I've also heard that you should try doing things exactly the same, so that in the long run, Axel will know you're leaving, but will equate your leaving with you always coming back. So, for example, at first you would put him in his crate, grab your purse and your keys and head towards the door, but don't touch it or go out. Then come back and put your things away, let him out, ignore for just a little bit (it helps him understand that leaving and coming home are not big. exciting. events.). Once he's calmly just sort of standing there, you can pet and love and play, etc. He will hopefully begin understanding that you're not leaving forever. Since you say he only gets upset when you walk out the door, this step should be smooth. Then you can start upping the ante by touching the doorknob, then opening the door but not walking out, then walking out the door and coming right back in, and then start being "gone" for longer and longer amounts of time (starting with very short amounts of time like 1 minute). But make sure to keep the leaving process the same. Some dogs really really like to have schedule or order to this kind of thing--to the dog, if the way you leave is always the same, then it follows that everything will always be the same in this situation, and you ALWAYS come back, so....

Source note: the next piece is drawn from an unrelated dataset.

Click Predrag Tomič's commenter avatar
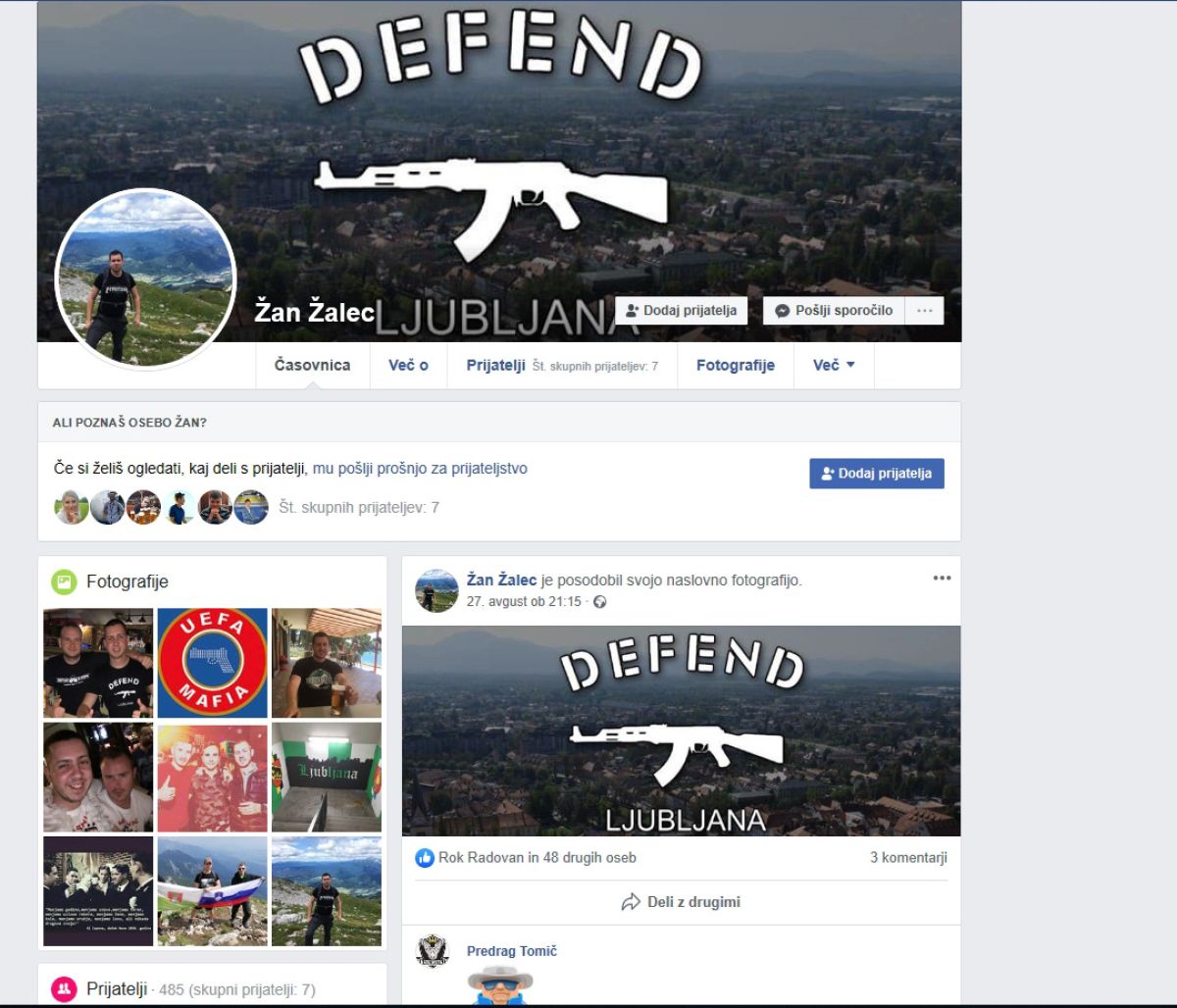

From what I understand (this is from a colleague whose dog had separation anxiety), this is a very long process for a dog that's already developed the anxiety, but it's not totally impossible. Try not to move through the steps too quickly, but if you find that he's not taking to one step very well, back up and build up to it again. Apparently the first time she stepped outside the door, he pretty much had a panic attack. So she backed up and worked on just opening and closing the door for a few more days. She wouldn't come back inside until he had stopped barking/crying--sometimes this was literally just as the dog was catching its breath to start again, but she held her ground. 

Axel still seems young, so hopefully it will go better for him that my colleague's fully grown dog (adopted from the shelter)--it took her 2-3 months to build up to being gone for a workday. This is somewhat similar to the way that I desensitized my boy to being alone for the day, so I think it's probably like starting all over from the beginning, only it takes longer because of the instilled anxiety. Perhaps his original owners never took the time to desensitize their pup to being alone--I took a week off work to make sure Jasper wouldn't develop anxiety, and it's paid off immensely. But I know some people who can't/won't take the time to do so, unfortunately.

Sorry for the long post! I hope this or another post helps just a little bit, and let us know how it's going!

Forgot to mention: My friend was a teacher for a while, and they adopted their dog during the summer when she knew she'd have time to work on this. She did this every day, even though she didn't need to leave. Since Axel is lucky enough to have you home with him a lot, you'll probably have to purposefully practice this throughout the day. But like I said, what a lucky dog to have his people home with him so much!


----------



## jld640

Good information in the above posts. It also sounds like Axel is only left alone once or twice a week. That isn't a lot of practice to master a difficult skill. 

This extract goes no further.